V. 1: „Paulus, ein Diener Jesu Christi, berufener Apostel, auserwählt für das Evangelium Gottes“, V. 2: „welches er zuvor durch seine Propheten in den heiligen Schriften versprochen hatte.“

Moses hat den fünf von ihm geschriebenen Büchern nirgends seinen Namen beigesetzt, desgleichen nicht die Geschichtschreiber nach ihm; aber auch Matthäus nicht, noch Johannes noch Markus noch Lukas. Dagegen setzt der hl. Paulus allen seinen Briefen seinen Namen voran. Warum?

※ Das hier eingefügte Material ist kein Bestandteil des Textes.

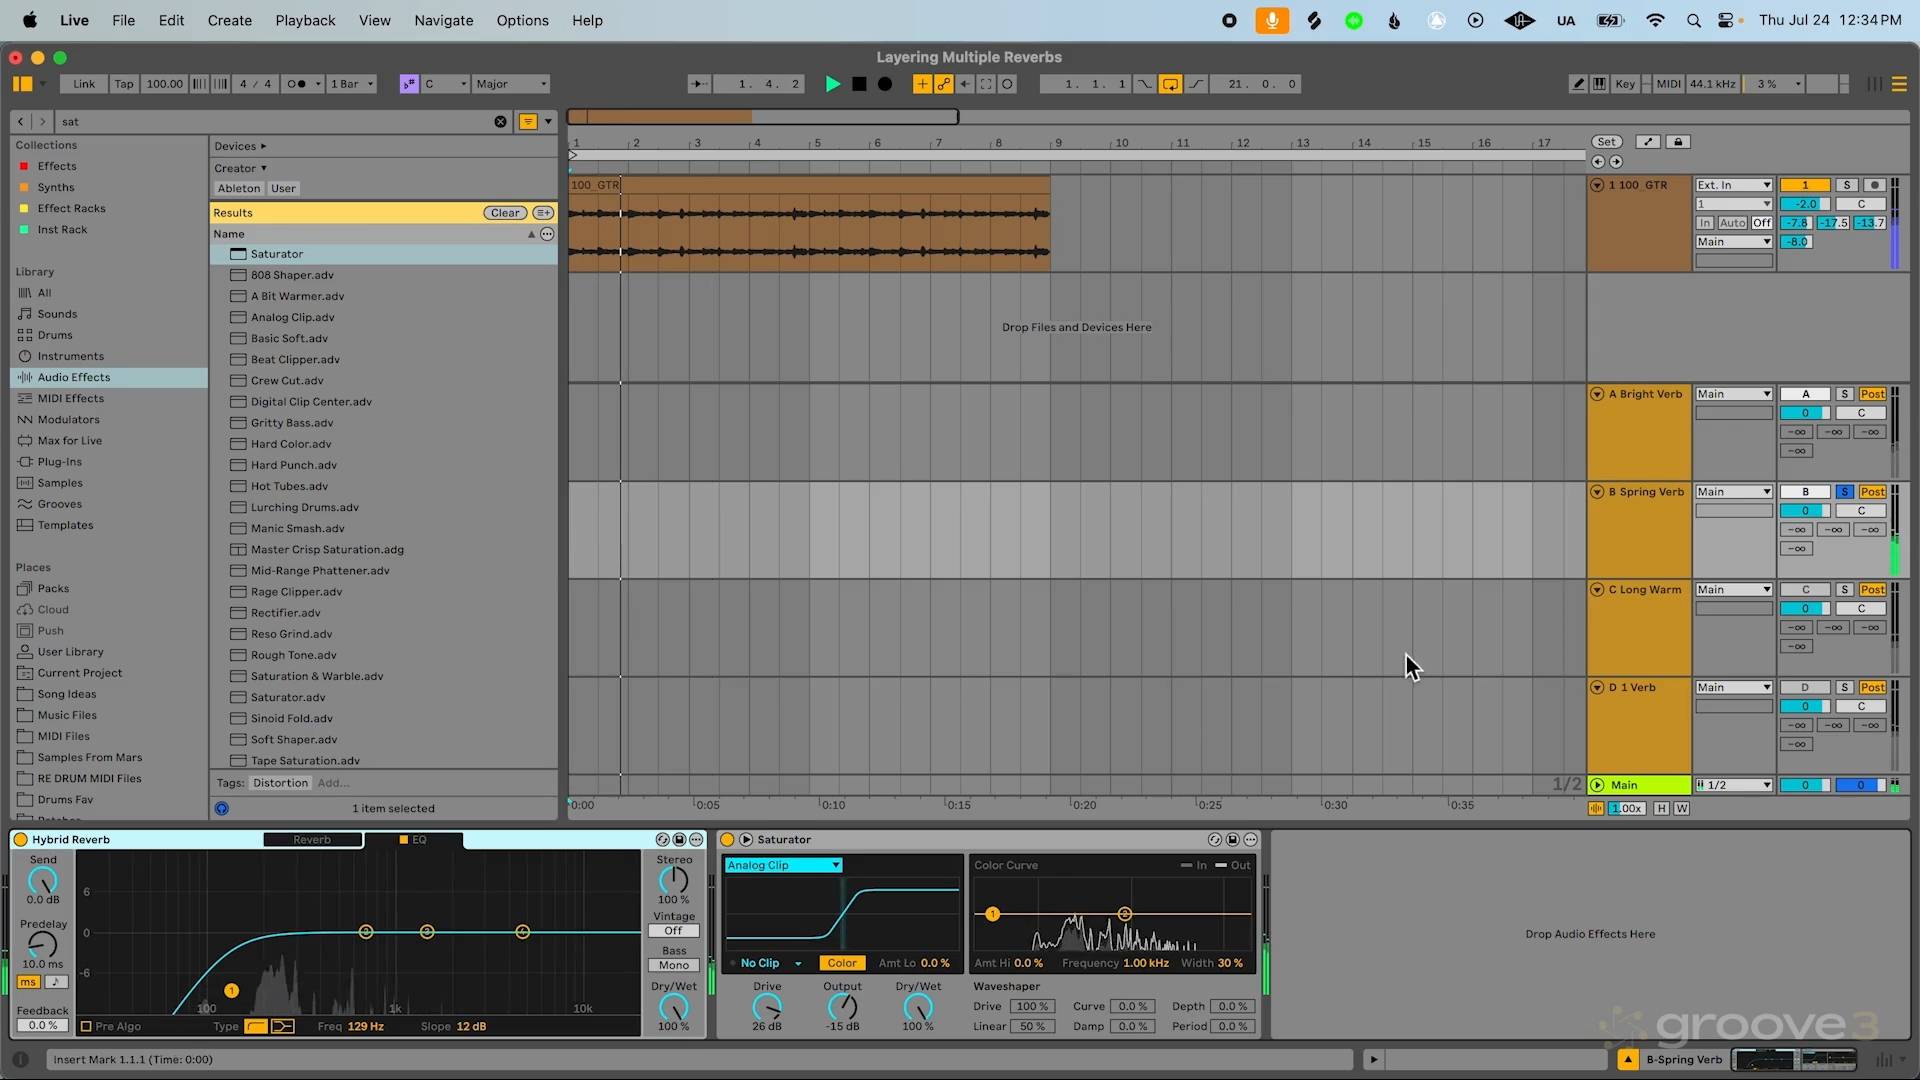The width and height of the screenshot is (1920, 1080).
Task: Toggle Hybrid Reverb device activator
Action: tap(20, 840)

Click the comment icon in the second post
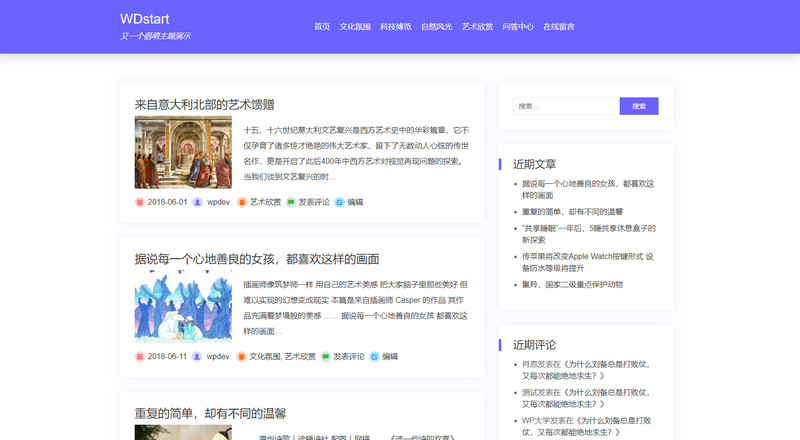[x=325, y=356]
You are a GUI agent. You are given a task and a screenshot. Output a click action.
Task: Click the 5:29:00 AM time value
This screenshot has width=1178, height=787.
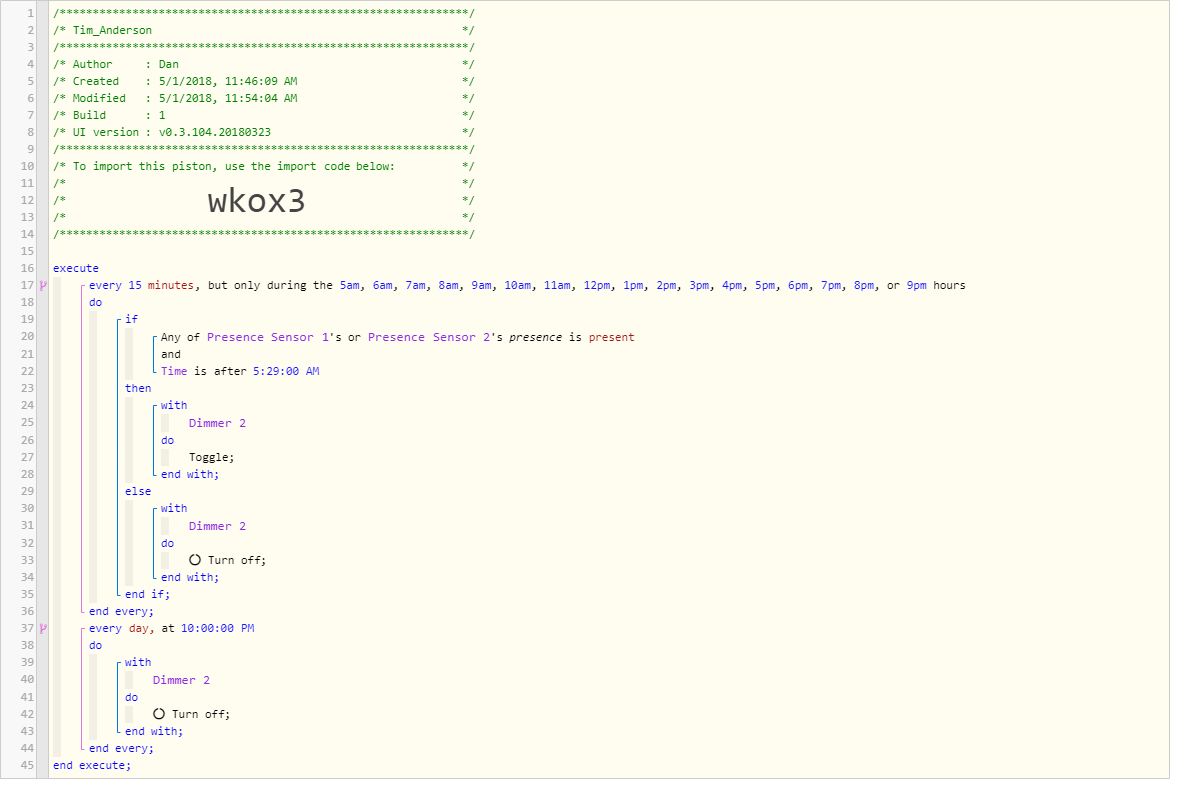[286, 371]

Weil die andern an Anwesende schrieben; darum war es unnötig, sich selbst als anwesend erscheinen zu lassen, Paulus aber schickte seine Schreiben in die Ferne und in Briefform; darum war die Beisetzung seines Namens notwendig. Wenn er dies nur im Briefe an die Hebräer nicht tat, so geschah es mit Vorbedacht. Er war nämlich den Juden verhaßt; damit sie nun nicht, wenn sie seinen Namen hörten, von vorneherein für seine Rede unzugänglich wurden, verschwieg er ihnen denselben und verschaffte sich so bei ihnen Gehör. Was die Propheten und Salomon betrifft, die ihre Namen beisetzten, so überlasse ich es euch, zu untersuchen, warum es die einen taten, die andern nicht. Ihr müßt ja nicht alles von mir erfahren, sondern sollt auch selbst euren Geist anstrengen, damit ihr nicht zu denkfaul werdet.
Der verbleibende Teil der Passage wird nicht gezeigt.